New study finds that 98% of women want to come back to work after maternity leave – but only 13% say it’s viable

The Careers After Babies research found that 98% of women want to return to work after having a child but just 13% can make it work full time citing the cost of childcare and lack of flexibility from businesses as the reason.

The research was carried out in late 2022 after interviewing 848 mothers on what happened to their careers after having children. The research also found that:

  • Just 24% of women go back full time after having children – 57% of them leave within two years, many due to redundancy or ill mental health
  • When companies put women back into different roles after maternity leave, 79% of women leave within two years
  • The number of women in management roles drops by 32% after having children, and the number of women in admin roles increases by 44%
  • Just 7% of couples shared parental leave and less than 25% even discussed the possibility of sharing leave
  • More than half of women are earning less than they did before they had children
  • It takes more than ten years for women to get back to the same level and salary after having children
  • 11% of women are forced to be stay-at-home mums when only 2% would out of choice
  • 86% of women would choose to work 3 days a week or more, 52% would choose 4 or more days
  • 40 of the 848 respondents were made redundant while on maternity leave
  • 14% of women choose to become freelancers as it’s the only real option that affords them the flexibility they need but lose out on job security, pay and other employment benefits

One mother interviewed said: “I couldn’t work part-time and didn’t want to be away from my children for 5 long days a week. Now, the main driver for the fact I am still part-time and freelance and won’t consider an employed role is financial. The cost of childcare is just far too high to make it worthwhile to work full-time or even 3.5/4 days a week.”

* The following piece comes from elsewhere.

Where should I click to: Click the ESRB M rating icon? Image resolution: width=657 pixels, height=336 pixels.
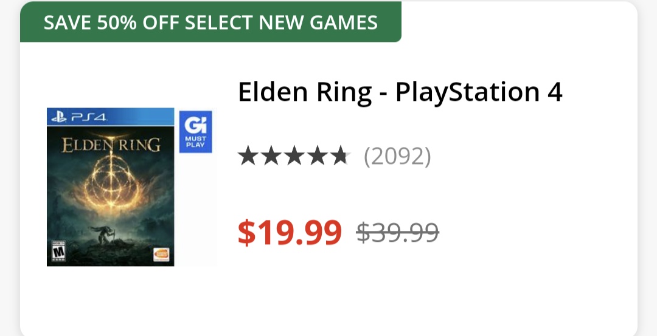[59, 252]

Another said: “”The cost of childcare vs income is astronomical. As someone who strongly believes in sending my child to nursery and all the benefits that it brings, but also wants the best for my family, it has been an incredibly difficult adjustment to make, financially and emotionally. I never wanted to be a stay-at-home mum as I do not believe that would be the best for my daughter (or myself), but I am also struggling to rebuild a career and care for a child!”

Jess Heagren, author of the report and founder of That Works For Me said “We all know that women’s careers are negatively impacted by having children – you just have to look at the 14.9% gender pay gap and the pathetically low 1% of female CEO’s in FTSE250 companies. But what’s so frustrating is that mums want to work! They want to contribute at home and to the economy!

“There are barriers whichever way they turn – full time childcare costs are unaffordable to the majority of women but businesses aren’t offering reduced hours either. Women make up 50% of the population, and 86% of women will be mothers by the age of 40. Businesses cannot ignore 47% of the population!

“This research gives us the empirical evidence we need to demand more from businesses when it comes to returning mums. Businesses need to do better. They need to support flexible working and focus on developing and retaining female talent. Ultimately, this diversity will benefit everyone – not just women who have children.”